Reward hacking: Models may find ways to achieve high reward without actually satisfying human preferences—exploiting ambiguities in the reward signal rather than genuinely helpful behavior.
Distributional shift: Preferences collected in one context may not generalize to deployment settings, especially as models are used for novel tasks.
Constitutional AI and rule-based approaches: Can we move beyond learning from examples to learning from principles? How do we reconcile principle-based and preference-based approaches?

The alignment of foundation models with human values is arguably the most consequential application of preference learning today. Progress in this area requires both fundamental research on preference modeling and careful empirical work on what actually makes language model outputs helpful, harmless, and honest.

7.3 Final Thought

At its core, this book has been about a simple idea: rather than specifying objectives by hand, we can learn them from human feedback. This idea is powerful because it promises AI systems that serve human values rather than proxy metrics—systems that improve as we better understand what we want.
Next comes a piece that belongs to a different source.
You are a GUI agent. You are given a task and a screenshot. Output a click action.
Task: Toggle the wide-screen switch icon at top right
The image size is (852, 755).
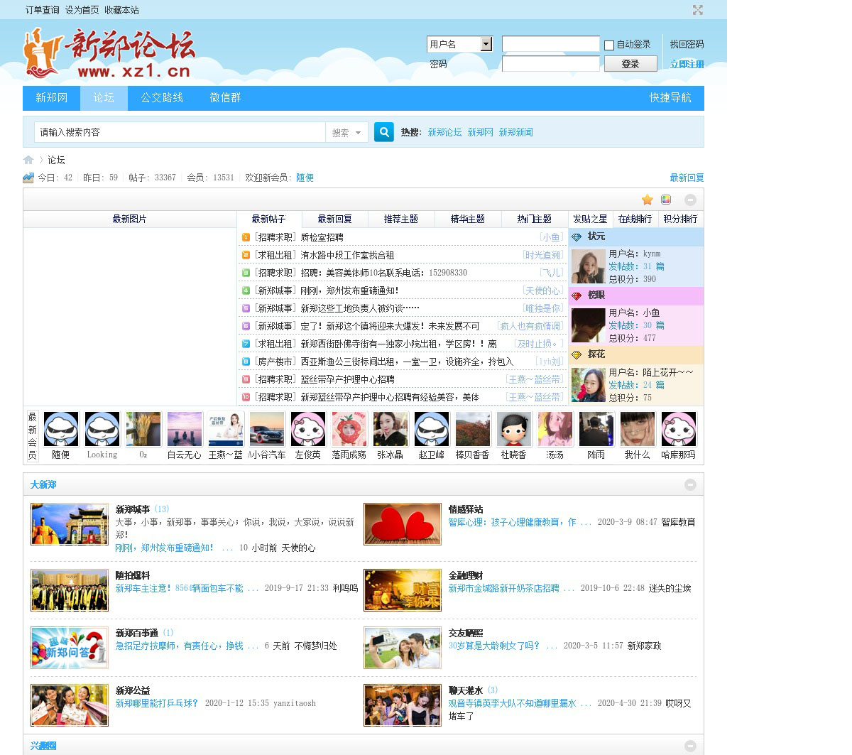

But the idea is also subtle. Human preferences are noisy, inconsistent, context-dependent, and heterogeneous. They can be manipulated, and they evolve over time. Learning from preferences does not automatically solve the alignment problem; it transforms it into questions about whose preferences to learn from, how to aggregate them, and when to defer to them versus override them.

The technical methods in this book—Bradley-Terry models, Bayesian inference, active learning, Thompson Sampling, mechanism design—are tools. Like all tools, their value depends on how they are used. A hammer can build a house or break a window. The same algorithms that personalize recommendations to delight users can personalize manipulation to exploit them.

We hope this book has equipped you not only with technical skills but also with the conceptual frameworks to use them wisely. The field of machine learning from human preferences is young and evolving rapidly. The researchers and practitioners who engage with it today will shape how AI systems learn from and serve humanity in the decades to come.

We invite you to contribute—to develop new methods, to apply existing ones thoughtfully, to critique approaches that fall short, and to engage with the broader societal implications of this work. The challenge of building AI systems that truly align with human values is too important to be left to any single discipline or community. It requires the collective effort of computer scientists, economists, psychologists, philosophers, policymakers, and the public.

The journey from this book’s mathematical foundations to AI systems that reliably serve human flourishing is long. But every improvement in how we learn from human preferences brings us closer to that goal. We hope you will join us on this path.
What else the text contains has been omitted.